As time passes and one generation melds into another, the collective memory of a society changes. For example, a living American would have to be over 80 years of age today to remember the bombing of Pearl Harbor and the beginning of World War Two. That’s only about six percent of the current population. Thus, as a first hand experience of the American people, it will soon be forgotten.
While the percentages and demographics will fluctuate, other “unforgettable” events will one day live only in the stories we have been told and the history books which we read. The Apollo moon landing; the collapse of the Berlin Wall; the Challenger disaster; and yes, even the terrorist attacks of September 11, 2001.
Half a generation – 15 years – has now passed, and more than a quarter of the U.S. population has no memory of the event. It’s not that they “forgot,” they were simply too young or not yet born to have experienced it. Three such individuals live in my own home. My youngest son was only a glint in my eye in 2001, and my other children were preschoolers. When I speak of 9/11 they listen intently to be sure, but they have that faraway look in their eyes that I had when my parents spoke about the assassination of President Kennedy.
The solution is not to take our children back in time, as if we could. The solution is understanding and integration. We must help them reflect upon that dreadful Tuesday morning in September and grasp the geopolitical, religious, economic, and social causes of that day. We must help then recognize the equally complicated repercussions that have followed.
We can help them understand that they – like all of us – have inherited the blessings and curses of those who lived before us; and in turn, the generations to come will inherit their own failures and victories. So remembering is not an academic exercise. It’s not a test given during history class or a game of conjuring up the bygones of yesteryear. It is a necessary practice in building the future.
The Apostle Paul gave similar instructions to a generation of young believers who had not experienced for themselves the tragedy and triumphs of the past.

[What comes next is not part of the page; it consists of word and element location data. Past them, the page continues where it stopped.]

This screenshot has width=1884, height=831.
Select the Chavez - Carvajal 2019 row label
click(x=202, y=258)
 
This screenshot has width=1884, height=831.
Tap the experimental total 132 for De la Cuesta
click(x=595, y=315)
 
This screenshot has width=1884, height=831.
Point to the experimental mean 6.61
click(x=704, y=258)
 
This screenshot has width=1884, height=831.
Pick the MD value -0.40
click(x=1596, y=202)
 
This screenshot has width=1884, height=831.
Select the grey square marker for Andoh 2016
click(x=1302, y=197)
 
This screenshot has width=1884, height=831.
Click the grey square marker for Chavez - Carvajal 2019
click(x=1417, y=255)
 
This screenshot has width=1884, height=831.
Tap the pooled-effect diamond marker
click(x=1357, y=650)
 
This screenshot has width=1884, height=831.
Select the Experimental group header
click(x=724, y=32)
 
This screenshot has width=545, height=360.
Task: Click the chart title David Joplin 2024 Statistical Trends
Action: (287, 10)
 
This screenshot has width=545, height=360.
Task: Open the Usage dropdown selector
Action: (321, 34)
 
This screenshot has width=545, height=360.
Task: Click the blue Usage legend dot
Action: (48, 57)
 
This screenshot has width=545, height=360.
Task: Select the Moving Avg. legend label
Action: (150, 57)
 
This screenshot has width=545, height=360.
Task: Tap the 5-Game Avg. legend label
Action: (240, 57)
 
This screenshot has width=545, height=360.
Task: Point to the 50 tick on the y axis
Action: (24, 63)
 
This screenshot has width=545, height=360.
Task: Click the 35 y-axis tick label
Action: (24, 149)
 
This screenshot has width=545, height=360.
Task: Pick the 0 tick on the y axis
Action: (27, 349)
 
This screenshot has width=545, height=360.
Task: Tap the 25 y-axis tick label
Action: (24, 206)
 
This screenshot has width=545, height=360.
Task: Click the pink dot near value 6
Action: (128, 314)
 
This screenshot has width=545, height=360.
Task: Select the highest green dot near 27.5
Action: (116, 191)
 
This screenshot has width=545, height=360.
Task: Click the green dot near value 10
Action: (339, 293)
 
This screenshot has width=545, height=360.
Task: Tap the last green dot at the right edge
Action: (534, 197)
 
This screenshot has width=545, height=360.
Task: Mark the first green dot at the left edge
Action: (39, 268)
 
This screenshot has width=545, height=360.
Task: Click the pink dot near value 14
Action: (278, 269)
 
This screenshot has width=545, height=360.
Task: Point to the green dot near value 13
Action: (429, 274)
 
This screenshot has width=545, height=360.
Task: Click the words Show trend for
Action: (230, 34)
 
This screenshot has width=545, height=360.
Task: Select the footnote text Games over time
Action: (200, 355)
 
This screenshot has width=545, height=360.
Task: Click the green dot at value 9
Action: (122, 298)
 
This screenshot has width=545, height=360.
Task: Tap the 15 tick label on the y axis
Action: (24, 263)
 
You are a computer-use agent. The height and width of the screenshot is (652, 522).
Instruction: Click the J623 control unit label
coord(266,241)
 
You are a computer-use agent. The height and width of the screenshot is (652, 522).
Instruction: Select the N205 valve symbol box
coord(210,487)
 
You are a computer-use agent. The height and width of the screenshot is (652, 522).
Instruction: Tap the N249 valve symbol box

Speaking of their collective past, he said: “These are warning markers in our history books, written down so that we don’t repeat their mistakes – they at the beginning, we at the end – as we are just as capable of messing up as they were.” Or, as articulated so well by George Santayana: “Those who cannot remember the past are condemned to repeat it.” This is the perennial lesson of remembering: For the sake of tomorrow and the generations to come.